In a phase-II clinical trial, Krishnan and colleagues (2008) assessed the safety and effectiveness of combining yttrium-90 (90Y) Zevalin with high-dose carmustine, cytarabine, etoposide, and melphalan (BEAM) and autologous stem-cell transplantation (ASCT) in patients with NHL who were ineligible for total-body irradiation because of older age or prior radiotherapy.  A total of 41 patients with received standard-dose 90Y Zevalin (14.8 MBq/kg [0.4 mCi/kg]) followed by high-dose BEAM.  The median age was 60 years (range of 19 to 78 years), and the median number of previous therapies was 2 (range of 1 to 6).  Disease histologies were diffuse large B-cell (n = 20), mantle cell (n = 13), follicular (n = 4), and transformed lymphoma (n = 4).  With a median follow-up of 18.4 months (range of 5.5 to 53.3 months), the estimated 2-year overall survival (OS) and progression-free survival (PFS) were 88.9 % (95 % confidence interval [CI]: 75.3 % to 95.2 %) and 69.8 % (95 % CI: 56.4 % to 79.7 %), respectively.  The median time to white blood cell engraftment was 11 days (range of 9 to 26 days) and time to platelet engraftment was 12 days (range of 3 to 107 days).  Adverse events were similar to those seen historically with high-dose BEAM alone, and included grade 3 or 4 pulmonary toxicity in 10 patients.  The authors concluded that adding 90Y Zevalin to high-dose BEAM with ASCT is feasible and has a toxicity and tolerability profile similar to that observed with BEAM alone.  They noted that rates of PFS seen in these patients are promising and warrant additional study.

Allogeneic SCT is an effective therapy for lymphoma.  Reduced-intensity conditioning (RIC) reduces non-relapse mortality associated with myeloablative conditioning but relapse rates are high when performed in active disease.  Shimoni et al (2008) examined the safety and outcome of Zevalin combined with RIC in patients with advanced lymphoma.  The study included 12 patients, median age 54 years (37 to 62), with a median of 4 prior treatments (2 to 6) and active disease documented on positron emission tomography-computed tomography (PET-CT).  Zevalin 0.4 mCi/kg was given on day-14 and fludarabine combined with busulfan (n = 6) or melphalan (n = 6) was started on day-6.  Graft-versus-host disease (GVHD) prevention was tapered 3 months after SCT to augment the graft-versus-lymphoma effect.  All patients engrafted at a median of 14 days after SCT.  Eighty-three percent achieved complete response/partial response.  With a median follow-up of 21 months (12 to 37), 2-year PFS was 33 %.  Only 3 patients relapsed; cumulative incidence was 25 %.  Non-relapse mortality was 42 %, predominantly due to acute GVHD.  Zevalin-RIC is feasible with consistent engraftment, acceptable organ toxicity, but high rates of acute GVHD.  The low incidence of relapse suggested augmented anti-lymphoma effect.  The authors stated that Zevalin-RIC merits further study.  Better results may be achieved in patients earlier in disease course and with longer duration of immune-suppression.

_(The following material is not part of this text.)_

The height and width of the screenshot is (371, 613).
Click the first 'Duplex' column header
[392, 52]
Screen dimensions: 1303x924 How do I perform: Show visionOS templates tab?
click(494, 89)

In a pilot study, Maza et al (2008) evaluated the outcome and assessed complications of (90)Y ibritumomab tiuxetan (IT) therapy in patients with primary cutaneous B-cell lymphomas (PCBCL).  A total of 10 patients, all but 1, with relapsed PCBCL were included and treated with rituximab (250 mg m(-2)/body surface) on days 1 and 8 followed by a single dose of (90)Y IT (11-15 MBq kg(-1)).  The overall response rate was 100 %.  The complete response rate was 100 %.  The median time to relapse was 12 months.  Ongoing remissions were achieved in 4 patients (median follow-up of 19 months).  Transient and reversible myelosuppression (grade 3 to 4) was the most frequent adverse event.  Radioimmunotherapy with (90)Y IT is an effective treatment in relapsed primary cutaneous follicle center lymphomas and diffuse large B-cell lymphoma leg-type.  The authors stated that further investigations in controlled randomized clinical trials evaluating the role of (90)Y IT versus rituximab in PCBCL are needed.

Jain et al (2009) stated that radioimmunotherapy (RIT) with radio-labeled monoclonal antibodies to CD20 produce a high response rate in patients with relapsed lymphoma.  Use of this modality in patients with chronic lymphocytic leukemia (CLL) has been hampered by the extensive marrow involvement seen in patients with CLL, which would produce a high risk for marrow aplasia after treatment with RIT.  Patients with lymphoma and marrow involvement have been treated with RIT if involved marrow was less than 25 % of the total marrow.  Thus, these investigators adapted this approach as consolidation therapy in patients with CLL responding to chemoimmunotherapy.  A total of 14 patients with relapsed CLL either in partial remission or in complete remission but with disease documented by flow cytometry were treated with (90)Y IT.  One patient responded and achieved a complete remission but with residual disease detected by flow cytometry.  Of note was that grade 3 or 4 hematologic toxicity was seen in 12 of the 13 (92 %) evaluable patients, with grade 3 or 4 thrombocytopenia noted in 11 (85 %) of the patients.  In addition, myelosuppression was prolonged with a median duration of grade 3 or 4 thrombocytopenia of 37 days.  Five patients had persistent thrombocytopenia 3 months post-therapy.  The authors concluded that even in patients with CLL and limited marrow involvement, the use of RIT results in unacceptable hematologic toxicity.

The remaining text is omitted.